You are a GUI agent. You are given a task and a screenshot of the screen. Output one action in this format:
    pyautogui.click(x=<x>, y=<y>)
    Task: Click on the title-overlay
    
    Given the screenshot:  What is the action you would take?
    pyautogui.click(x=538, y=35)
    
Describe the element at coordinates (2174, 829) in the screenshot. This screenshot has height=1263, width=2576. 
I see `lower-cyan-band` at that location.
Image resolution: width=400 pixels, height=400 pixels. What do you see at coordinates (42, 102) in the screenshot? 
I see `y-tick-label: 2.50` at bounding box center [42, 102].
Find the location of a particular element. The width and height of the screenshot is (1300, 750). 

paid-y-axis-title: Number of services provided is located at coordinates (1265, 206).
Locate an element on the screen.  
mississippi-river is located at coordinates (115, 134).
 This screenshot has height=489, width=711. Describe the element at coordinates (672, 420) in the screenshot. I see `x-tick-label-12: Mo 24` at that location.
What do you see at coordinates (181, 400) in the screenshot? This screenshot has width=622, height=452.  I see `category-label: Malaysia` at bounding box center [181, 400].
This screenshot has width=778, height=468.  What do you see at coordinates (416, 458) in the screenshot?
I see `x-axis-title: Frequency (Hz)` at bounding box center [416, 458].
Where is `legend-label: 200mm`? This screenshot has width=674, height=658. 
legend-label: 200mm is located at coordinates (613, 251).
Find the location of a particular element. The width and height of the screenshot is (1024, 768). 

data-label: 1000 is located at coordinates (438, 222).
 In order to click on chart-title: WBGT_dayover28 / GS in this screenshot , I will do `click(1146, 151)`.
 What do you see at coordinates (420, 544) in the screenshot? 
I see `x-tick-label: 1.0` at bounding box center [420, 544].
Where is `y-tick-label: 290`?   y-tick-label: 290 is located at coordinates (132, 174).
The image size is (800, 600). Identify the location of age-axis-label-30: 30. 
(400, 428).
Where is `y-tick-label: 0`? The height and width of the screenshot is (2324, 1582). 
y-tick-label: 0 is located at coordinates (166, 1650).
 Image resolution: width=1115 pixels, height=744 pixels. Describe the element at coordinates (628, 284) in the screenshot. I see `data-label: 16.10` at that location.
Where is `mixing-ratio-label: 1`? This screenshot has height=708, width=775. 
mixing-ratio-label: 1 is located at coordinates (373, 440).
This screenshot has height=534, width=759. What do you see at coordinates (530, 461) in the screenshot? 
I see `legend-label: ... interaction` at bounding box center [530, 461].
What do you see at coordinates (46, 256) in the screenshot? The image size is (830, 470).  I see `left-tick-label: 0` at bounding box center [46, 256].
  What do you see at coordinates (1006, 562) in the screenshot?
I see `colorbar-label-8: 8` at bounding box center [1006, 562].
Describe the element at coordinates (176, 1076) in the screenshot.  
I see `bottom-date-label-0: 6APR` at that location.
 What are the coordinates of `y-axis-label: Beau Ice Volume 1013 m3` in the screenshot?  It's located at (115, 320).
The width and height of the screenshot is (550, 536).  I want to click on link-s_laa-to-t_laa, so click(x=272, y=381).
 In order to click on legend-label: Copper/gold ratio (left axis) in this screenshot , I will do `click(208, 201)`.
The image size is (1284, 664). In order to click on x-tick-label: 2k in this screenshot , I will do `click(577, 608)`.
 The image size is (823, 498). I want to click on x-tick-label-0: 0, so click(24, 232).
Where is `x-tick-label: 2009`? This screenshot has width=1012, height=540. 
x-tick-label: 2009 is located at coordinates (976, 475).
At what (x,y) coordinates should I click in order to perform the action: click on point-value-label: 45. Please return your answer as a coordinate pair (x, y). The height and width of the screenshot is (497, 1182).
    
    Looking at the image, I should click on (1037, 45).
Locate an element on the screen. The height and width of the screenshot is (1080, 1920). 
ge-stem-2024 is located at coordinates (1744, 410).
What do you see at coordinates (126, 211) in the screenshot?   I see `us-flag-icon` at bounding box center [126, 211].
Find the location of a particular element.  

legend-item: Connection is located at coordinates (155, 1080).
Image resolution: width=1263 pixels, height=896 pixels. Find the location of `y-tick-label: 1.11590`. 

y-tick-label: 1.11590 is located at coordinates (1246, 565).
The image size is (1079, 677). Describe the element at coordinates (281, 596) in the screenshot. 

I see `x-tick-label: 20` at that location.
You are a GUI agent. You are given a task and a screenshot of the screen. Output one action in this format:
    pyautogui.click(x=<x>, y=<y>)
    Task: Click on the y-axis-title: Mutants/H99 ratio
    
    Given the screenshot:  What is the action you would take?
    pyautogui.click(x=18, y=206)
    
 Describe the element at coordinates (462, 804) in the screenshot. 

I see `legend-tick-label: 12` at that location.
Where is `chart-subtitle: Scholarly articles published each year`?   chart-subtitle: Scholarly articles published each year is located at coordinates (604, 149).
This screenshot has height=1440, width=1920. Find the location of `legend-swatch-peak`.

To-do item
Quote the items word for word, starting with the first line and going on through the line that contains "center [416, 458].".

Response to the task
You are a GUI agent. You are given a task and a screenshot of the screen. Output one action in this format:
    pyautogui.click(x=<x>, y=<y>)
    Task: Click on the title-overlay
    
    Given the screenshot:  What is the action you would take?
    pyautogui.click(x=538, y=35)
    
Describe the element at coordinates (2174, 829) in the screenshot. This screenshot has height=1263, width=2576. 
I see `lower-cyan-band` at that location.
Image resolution: width=400 pixels, height=400 pixels. What do you see at coordinates (42, 102) in the screenshot? 
I see `y-tick-label: 2.50` at bounding box center [42, 102].
Find the location of a particular element. The width and height of the screenshot is (1300, 750). 

paid-y-axis-title: Number of services provided is located at coordinates (1265, 206).
Locate an element on the screen.  
mississippi-river is located at coordinates (115, 134).
 This screenshot has height=489, width=711. Describe the element at coordinates (672, 420) in the screenshot. I see `x-tick-label-12: Mo 24` at that location.
What do you see at coordinates (181, 400) in the screenshot? This screenshot has width=622, height=452.  I see `category-label: Malaysia` at bounding box center [181, 400].
This screenshot has width=778, height=468.  What do you see at coordinates (416, 458) in the screenshot?
I see `x-axis-title: Frequency (Hz)` at bounding box center [416, 458].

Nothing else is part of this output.